*** Opening of STUDY MATERIAL ***
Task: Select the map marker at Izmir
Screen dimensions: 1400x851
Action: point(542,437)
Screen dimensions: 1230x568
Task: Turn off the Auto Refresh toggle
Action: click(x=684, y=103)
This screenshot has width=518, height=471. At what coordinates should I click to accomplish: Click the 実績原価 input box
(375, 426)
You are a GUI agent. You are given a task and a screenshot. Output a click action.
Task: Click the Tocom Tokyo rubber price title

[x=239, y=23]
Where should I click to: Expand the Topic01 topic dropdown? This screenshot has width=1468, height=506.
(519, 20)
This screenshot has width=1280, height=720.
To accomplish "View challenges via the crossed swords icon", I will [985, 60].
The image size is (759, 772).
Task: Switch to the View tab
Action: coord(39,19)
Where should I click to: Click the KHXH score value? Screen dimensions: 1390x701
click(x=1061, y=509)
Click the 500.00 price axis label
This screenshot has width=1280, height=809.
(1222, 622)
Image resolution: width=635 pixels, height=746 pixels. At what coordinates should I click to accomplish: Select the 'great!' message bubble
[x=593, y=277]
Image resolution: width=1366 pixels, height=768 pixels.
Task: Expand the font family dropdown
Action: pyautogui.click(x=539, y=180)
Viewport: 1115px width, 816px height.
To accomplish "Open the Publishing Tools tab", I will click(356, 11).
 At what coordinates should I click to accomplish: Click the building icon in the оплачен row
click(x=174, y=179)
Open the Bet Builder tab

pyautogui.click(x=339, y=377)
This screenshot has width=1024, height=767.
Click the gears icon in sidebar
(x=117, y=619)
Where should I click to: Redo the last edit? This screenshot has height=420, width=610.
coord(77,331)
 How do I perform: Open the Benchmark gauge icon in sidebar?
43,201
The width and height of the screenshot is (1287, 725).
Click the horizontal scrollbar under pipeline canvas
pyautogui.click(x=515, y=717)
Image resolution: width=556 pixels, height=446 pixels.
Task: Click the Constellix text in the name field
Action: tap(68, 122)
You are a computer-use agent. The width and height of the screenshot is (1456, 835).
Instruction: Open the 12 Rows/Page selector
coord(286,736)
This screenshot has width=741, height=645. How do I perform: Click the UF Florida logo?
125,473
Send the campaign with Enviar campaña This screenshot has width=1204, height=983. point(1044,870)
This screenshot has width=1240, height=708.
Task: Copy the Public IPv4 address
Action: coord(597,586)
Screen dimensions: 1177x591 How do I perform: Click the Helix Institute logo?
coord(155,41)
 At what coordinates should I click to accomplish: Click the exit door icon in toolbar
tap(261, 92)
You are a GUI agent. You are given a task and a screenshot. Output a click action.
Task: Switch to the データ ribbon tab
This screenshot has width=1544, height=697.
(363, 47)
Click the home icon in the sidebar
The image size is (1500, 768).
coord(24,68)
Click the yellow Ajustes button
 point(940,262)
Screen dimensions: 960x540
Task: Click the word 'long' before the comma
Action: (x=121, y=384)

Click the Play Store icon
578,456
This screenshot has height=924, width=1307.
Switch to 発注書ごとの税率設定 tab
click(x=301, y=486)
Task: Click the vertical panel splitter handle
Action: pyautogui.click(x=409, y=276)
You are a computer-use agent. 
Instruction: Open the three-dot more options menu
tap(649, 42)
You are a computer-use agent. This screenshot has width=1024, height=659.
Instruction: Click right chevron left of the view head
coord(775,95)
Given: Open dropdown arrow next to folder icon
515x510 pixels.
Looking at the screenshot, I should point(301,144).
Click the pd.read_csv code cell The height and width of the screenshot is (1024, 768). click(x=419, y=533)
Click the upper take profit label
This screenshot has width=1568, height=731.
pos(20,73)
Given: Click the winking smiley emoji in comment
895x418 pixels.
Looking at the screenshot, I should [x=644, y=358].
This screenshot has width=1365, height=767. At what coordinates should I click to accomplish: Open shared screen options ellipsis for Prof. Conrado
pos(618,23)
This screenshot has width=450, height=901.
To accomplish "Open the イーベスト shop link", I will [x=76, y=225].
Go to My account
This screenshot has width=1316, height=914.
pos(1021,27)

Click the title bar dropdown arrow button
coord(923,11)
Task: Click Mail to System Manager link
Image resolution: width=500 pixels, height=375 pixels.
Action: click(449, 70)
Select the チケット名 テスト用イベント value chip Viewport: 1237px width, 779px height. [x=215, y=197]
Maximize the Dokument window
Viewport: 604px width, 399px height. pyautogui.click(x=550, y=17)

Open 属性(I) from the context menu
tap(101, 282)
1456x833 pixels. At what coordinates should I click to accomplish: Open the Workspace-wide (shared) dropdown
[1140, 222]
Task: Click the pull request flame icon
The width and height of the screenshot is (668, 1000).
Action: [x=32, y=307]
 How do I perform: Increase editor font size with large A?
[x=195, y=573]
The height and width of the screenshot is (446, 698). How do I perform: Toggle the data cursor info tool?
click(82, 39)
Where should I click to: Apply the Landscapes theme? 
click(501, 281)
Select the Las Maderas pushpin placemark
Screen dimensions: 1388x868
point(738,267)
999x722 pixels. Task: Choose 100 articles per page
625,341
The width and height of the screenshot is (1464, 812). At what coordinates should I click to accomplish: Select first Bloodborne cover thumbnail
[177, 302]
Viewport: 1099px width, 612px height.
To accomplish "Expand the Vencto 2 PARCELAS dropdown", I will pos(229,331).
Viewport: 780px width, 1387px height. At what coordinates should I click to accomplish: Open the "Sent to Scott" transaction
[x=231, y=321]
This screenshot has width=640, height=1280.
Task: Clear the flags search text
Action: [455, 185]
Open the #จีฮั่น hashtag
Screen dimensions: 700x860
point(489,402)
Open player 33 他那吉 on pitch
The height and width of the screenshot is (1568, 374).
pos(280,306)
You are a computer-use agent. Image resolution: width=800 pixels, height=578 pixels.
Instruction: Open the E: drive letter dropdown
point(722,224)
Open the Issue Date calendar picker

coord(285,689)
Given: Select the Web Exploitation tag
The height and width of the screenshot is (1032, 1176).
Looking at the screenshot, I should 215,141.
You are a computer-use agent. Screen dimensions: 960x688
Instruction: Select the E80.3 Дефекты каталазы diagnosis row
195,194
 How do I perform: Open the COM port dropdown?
*** Close of STUDY MATERIAL ***
■ **ACTIVITY**
Count the lines of the data that hold the string "computer", and give that number as the entire reply.

■ **THE COMPLETED TASK**
5